The excessiveness of the verdict. While the award is about double that given on the first trial, the nature of the injury is such as to sustain the compensation fixed by the jury. $6,500.00 is not an excessive allowance for a broken leg. This leg is shorter than the other; at the point of the break it is somewhat dished and as the patient grows older the leg will become weaker. Appellee at the time of the injury was 35 years of age.

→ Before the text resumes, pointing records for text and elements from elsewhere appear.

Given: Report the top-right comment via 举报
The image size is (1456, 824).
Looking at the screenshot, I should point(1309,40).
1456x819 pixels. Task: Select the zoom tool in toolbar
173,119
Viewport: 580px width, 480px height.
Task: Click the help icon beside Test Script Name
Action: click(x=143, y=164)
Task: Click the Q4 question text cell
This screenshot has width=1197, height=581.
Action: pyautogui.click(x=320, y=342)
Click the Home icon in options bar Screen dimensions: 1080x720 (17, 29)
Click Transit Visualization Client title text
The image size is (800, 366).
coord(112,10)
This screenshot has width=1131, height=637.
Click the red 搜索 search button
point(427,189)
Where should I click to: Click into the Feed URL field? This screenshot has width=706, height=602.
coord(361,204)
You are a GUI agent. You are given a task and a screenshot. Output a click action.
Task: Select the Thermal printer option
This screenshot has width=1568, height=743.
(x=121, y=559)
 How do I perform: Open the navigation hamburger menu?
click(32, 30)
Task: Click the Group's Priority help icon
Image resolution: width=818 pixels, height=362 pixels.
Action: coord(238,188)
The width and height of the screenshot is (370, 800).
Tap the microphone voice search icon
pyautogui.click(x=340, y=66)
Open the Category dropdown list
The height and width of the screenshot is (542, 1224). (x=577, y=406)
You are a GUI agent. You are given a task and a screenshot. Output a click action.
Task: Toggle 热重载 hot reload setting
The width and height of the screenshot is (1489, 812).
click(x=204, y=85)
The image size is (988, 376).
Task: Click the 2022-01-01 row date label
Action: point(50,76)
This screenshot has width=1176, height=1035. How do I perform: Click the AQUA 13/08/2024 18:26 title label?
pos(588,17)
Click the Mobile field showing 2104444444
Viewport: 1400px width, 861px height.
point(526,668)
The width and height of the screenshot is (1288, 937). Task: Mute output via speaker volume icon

This leaves for our consideration only the question of instructions. Instruction No. 1 is the same as that given on the first trial, with the exception that in conformity to the opinion the recovery was not limited to gross negligence and to meet the criticism that the reference to the superintendent was too general and not sufficiently confined to the particular operation, the court qualified it by making it apply to the charge, control and superintendency of Irvine at said time, and of said work, thus, making it definite, specific and particular. Great stress is placed by counsel on the words “said Irvine concurring in same,” used in the instruction. We do not deem it necessary to discuss this alleged error, since the exact expression is found in the instruction as given on the first trial and. this same contention was made, but not sustained either in the original opinion or on the petition for modification.

Instruction A tendered by the appellant is almost word for word instruction A tendered on the first trial, while instruction B is an exact copy of a like lettered instruction tendered on the previous trial.

Appellant complains generally of the instructions given by the court, but with the exception of slight variations the instructions on the two trials are precisely the same. To conform to our first opinion the trial judge, upon a return of the case, gave a fellow servant instruction, in which it was pointed out that appellee could not recover if his injury was due to the negligence of those operating the winch, when not directed, superintended or concurred in by appellant’s superintendent, pointing out in said instruction that appellant was not liable for any defective condition of the windlass or its inadequacy for the work, or for the negligent manner in anchoring it. *686The instruction complied in every respect with the suggestions and requirements of the former opinion. We find nothing prejudicial or improper in counsel’s argument to the jury. It would seem, therefore, upon a consideration of the whole case, that the present record is not materially different from that on the .first appeal. The errors therein pointed out were cured by the court in the instructions given.

The judgment is accordingly affirmed.